Solicitação comum da Entidade nesta época do ano, tem o objetivo de ajudar o empresariado do setor a equalizar as finanças de fim de ano e planejar meses seguintes com algum fôlego tributário, já que, em janeiro, outros impostos entram no orçamento dos negócios.
 
Para o Estado, vale dizer, essa medida não teria impacto arrecadatório, já que, pelo mecanismo de substituição tributária, parte do imposto já é paga, de forma antecipada, pelos contribuintes. Mais do que isso, o governo alinharia a decisão com o programa São Paulo na Direção Certa, voltado para a eficiência da gestão pública e a expansão de investimentos. Além disso, o próximo ano será marcado pelo início da implementação da Reforma Tributária, que tem ampliado a complexidade para as empresas, obrigadas a adaptarem sistemas, processos e obrigações acessórias em um curto espaço de tempo.
 
Já para o Varejo, a postergação viria em boa hora: como o fim do ano marca as festas tradicionais, quando o Comércio vive o seu melhor momento, o fôlego do ICMS ajudaria o setor a entrar em 2026 mais estruturado. Vale lembrar que, em setembro, na última atualização do IBGE, o Varejo perdeu 3,6% de suas vendas em relação ao mesmo mês do ano anterior.
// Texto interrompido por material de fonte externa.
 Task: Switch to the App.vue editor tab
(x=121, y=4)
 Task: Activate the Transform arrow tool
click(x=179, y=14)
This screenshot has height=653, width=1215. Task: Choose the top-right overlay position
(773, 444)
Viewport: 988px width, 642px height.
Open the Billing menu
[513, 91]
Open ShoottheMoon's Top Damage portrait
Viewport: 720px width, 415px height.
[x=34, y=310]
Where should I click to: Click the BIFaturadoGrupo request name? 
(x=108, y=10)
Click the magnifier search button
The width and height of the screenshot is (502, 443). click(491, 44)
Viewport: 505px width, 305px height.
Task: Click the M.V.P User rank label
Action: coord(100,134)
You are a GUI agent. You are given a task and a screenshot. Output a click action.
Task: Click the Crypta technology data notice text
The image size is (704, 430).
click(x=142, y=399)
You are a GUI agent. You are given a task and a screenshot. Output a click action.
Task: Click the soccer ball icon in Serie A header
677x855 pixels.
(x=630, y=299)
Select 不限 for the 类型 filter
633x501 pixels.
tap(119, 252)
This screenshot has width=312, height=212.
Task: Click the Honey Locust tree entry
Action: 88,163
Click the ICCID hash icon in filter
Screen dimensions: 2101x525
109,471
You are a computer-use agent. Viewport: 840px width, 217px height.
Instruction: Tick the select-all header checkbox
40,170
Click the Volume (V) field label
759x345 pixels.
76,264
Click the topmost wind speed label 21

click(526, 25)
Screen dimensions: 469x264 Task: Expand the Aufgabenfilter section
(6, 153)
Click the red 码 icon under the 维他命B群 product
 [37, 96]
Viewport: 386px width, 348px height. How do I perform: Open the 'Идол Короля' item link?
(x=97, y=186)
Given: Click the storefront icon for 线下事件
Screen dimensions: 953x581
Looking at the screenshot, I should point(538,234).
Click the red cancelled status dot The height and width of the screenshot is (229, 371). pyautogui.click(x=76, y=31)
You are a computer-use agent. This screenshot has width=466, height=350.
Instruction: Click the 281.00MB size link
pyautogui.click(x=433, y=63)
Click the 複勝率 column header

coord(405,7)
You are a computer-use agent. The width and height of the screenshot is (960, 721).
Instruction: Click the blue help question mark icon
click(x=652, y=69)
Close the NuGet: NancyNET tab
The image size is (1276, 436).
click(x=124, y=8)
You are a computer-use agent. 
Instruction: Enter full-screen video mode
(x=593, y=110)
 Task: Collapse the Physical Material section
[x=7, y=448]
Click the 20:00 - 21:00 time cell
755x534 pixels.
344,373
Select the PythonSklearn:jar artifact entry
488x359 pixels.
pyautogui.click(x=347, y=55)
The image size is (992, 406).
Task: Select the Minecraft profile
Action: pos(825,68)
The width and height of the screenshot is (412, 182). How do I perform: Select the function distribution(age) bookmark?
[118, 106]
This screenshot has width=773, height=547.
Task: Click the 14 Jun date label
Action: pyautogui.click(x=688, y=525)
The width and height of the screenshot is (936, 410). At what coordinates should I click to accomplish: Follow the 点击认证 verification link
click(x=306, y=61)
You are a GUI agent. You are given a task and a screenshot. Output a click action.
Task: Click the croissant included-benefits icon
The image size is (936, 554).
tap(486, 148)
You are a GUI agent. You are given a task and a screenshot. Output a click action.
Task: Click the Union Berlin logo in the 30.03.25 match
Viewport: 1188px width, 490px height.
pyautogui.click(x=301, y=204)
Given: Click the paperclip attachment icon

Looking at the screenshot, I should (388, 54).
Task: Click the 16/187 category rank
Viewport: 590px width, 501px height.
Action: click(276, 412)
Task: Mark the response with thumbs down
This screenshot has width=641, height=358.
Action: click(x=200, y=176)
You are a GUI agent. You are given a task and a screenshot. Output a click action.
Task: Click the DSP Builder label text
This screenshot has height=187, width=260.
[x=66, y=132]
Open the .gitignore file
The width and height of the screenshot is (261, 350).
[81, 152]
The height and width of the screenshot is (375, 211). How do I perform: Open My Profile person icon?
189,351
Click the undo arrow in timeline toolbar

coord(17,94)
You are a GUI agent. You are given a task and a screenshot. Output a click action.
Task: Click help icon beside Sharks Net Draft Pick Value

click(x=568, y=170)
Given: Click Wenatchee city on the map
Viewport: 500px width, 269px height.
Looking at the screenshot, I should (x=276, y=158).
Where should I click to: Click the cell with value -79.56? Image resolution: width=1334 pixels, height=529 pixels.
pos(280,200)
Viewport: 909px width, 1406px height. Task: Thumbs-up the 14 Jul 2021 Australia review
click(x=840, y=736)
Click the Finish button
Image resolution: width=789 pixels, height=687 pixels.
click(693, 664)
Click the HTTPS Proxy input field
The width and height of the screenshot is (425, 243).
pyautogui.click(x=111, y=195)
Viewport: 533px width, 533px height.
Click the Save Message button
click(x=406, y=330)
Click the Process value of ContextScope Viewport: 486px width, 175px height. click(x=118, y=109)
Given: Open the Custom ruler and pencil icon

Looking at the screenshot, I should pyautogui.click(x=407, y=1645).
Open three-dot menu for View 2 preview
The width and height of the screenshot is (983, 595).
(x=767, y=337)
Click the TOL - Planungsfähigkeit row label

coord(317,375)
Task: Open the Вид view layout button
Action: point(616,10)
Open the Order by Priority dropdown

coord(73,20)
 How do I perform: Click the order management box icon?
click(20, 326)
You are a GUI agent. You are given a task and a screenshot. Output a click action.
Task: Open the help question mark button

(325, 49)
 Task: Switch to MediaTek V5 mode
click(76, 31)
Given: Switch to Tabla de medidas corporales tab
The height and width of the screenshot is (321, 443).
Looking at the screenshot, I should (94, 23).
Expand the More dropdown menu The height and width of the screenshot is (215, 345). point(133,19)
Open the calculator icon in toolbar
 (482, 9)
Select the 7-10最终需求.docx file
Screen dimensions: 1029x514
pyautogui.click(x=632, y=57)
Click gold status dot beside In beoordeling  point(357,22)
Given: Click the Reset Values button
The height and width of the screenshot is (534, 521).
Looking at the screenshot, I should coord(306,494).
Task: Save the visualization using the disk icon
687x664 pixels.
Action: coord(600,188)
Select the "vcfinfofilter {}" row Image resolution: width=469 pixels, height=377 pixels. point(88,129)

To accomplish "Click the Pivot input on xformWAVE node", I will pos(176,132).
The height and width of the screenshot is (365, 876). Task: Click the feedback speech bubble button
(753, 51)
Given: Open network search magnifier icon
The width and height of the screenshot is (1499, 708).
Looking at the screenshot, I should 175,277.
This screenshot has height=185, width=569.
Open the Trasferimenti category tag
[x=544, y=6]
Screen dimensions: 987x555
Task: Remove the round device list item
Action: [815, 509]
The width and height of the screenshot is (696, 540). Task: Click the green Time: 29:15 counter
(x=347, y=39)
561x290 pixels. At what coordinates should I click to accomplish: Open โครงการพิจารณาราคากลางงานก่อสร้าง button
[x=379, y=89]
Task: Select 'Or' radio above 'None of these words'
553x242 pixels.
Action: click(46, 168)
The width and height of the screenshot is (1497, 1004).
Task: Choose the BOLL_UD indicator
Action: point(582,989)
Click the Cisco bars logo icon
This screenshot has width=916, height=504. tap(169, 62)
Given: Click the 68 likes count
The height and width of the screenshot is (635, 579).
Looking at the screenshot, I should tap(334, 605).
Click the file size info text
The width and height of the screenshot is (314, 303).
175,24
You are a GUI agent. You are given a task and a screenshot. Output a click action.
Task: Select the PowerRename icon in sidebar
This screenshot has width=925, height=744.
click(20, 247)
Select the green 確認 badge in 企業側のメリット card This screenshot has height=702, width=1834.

No ano, por sua vez, a retração acumulada já é de 3,1%.
 
Em 2024, quando o governo acatou a medida (Decreto Estadual 69.206/2024) proposta pela Federação, o empresariado varejista não apenas conseguiu quitar os tributos dentro do prazo, como ainda pôde se planejar melhor para os meses seguintes. O pedido foi feito diretamente ao secretário da Fazenda e Planejamento de São Paulo, Samuel Kinoshita, e ao governador Tarcísio de Freitas.